When a white feminist conducts a conference on gender equality, I want her to introduce me as a Human Being, not an example for her friends and sponsors to examine and exhibit and capitalize on. I want her to ask me what my thoughts are concerning feminism in academia. I want her to understand that there are compartments to my feminist movement; that feminism in my society in the professional realm is far different than feminism in the domestic dimension. I want her to understand that things are not simple. I want her to stop reducing my people to a piece of cloth. I want her to look back and realize that feminists, too, can be very well racist and oppressive. I want her to know that enforcing her idea of success, happiness and liberation on women alienated by her very own culture does not help. I want her to talk to my sisters, cousins, friends, teachers, activists, women from the village, women from the city, women from every corner of my country, my culture, my history before she even thinks of concluding her thoughts on how to define feminism around the world. I want her to open her mind.
I want her to know that the conference she conducted on academic discussions on women’s rights, while poorly-paid migrant workers – my brothers and sisters – are preparing lunch for their lofty thinkers only to get deported the next day, is no good when she can’t acknowledge her own participation in silencing the rights of those around her. I don’t want to be invited to seminars where someone indirectly hints at me wearing my “cultural attire” to show diversity. What am I? A mannequin for the lot?
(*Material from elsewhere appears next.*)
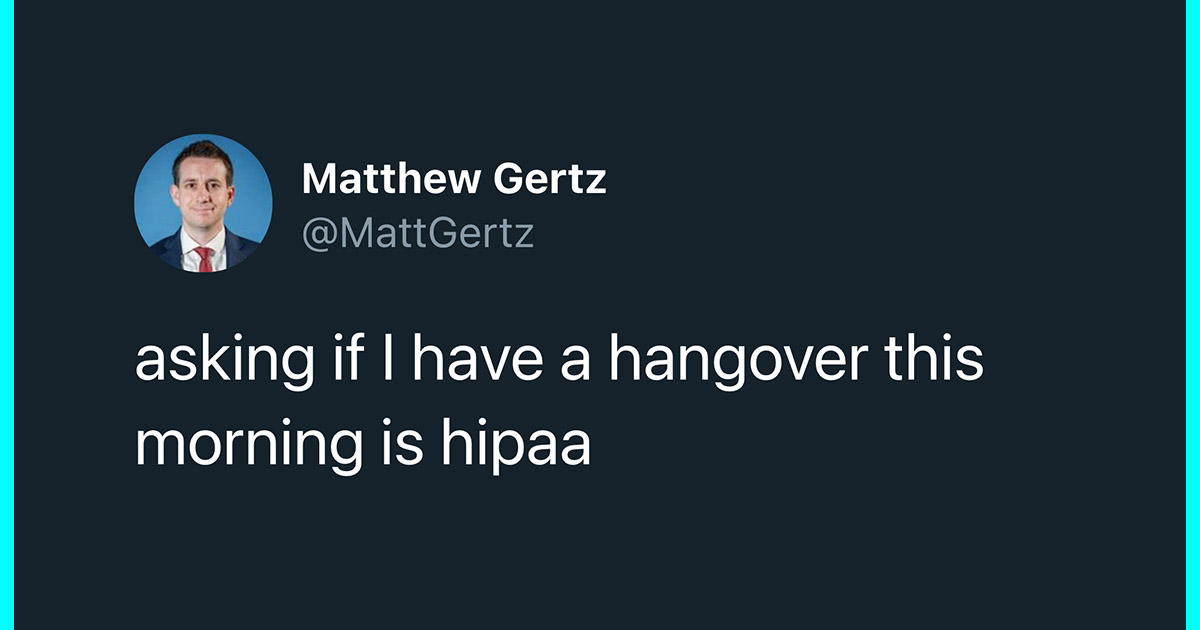
Task: Open the Matthew Gertz display name
Action: click(x=453, y=180)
I want her to know that it is not necessary for anyone to have a post doctoral degree in women’s studies to speak about her own experience and to be regarded by the ones listening and reading. I want her to get rid of her own privilege before she goes on to highlight that of others. I am tired but undefeated of the constant sight of colored students who are expected and sometimes demanded to learn languages, theories, -isms that erase and appropriate but, worse, further colonize their history, heritage, culture and identity.
I want the West to understand that my women and men and I will not adhere to every single idea stated from that corner of the world concerning emancipation and progress. I know the men of my culture have committed extreme acts of brutality against their women but it makes you no good when your ancestry points to lineages and more lineages of colonizers who tortured and enslaved both men and women of my culture.
I am a feminist but consider the ineffectiveness of a title when sub-titles are added for further clarification, explanation and validation. When I speak on public radio or show up on TV, I have to explain my identity: A multi-cultural, anti-racist, Muslim feminist. Sub-titles are created when the primary title fails to encompass other identities, other voices. This is also why I have no issue with women of color creating their own movements like South Asian Women Equality, Womanism, Muslim Gender Equality, Racial and Gender Liberation, so on and so forth.
So stop forcing me to believe you have purged yourself of racism, of cashing in on my experience and history. Stop telling me feminism is “perfect.” Stop telling me you’re here to “help” and “save” me and my sisters. The only person you need to save is yourself before you turn into a subtle instance of yet another colonizer.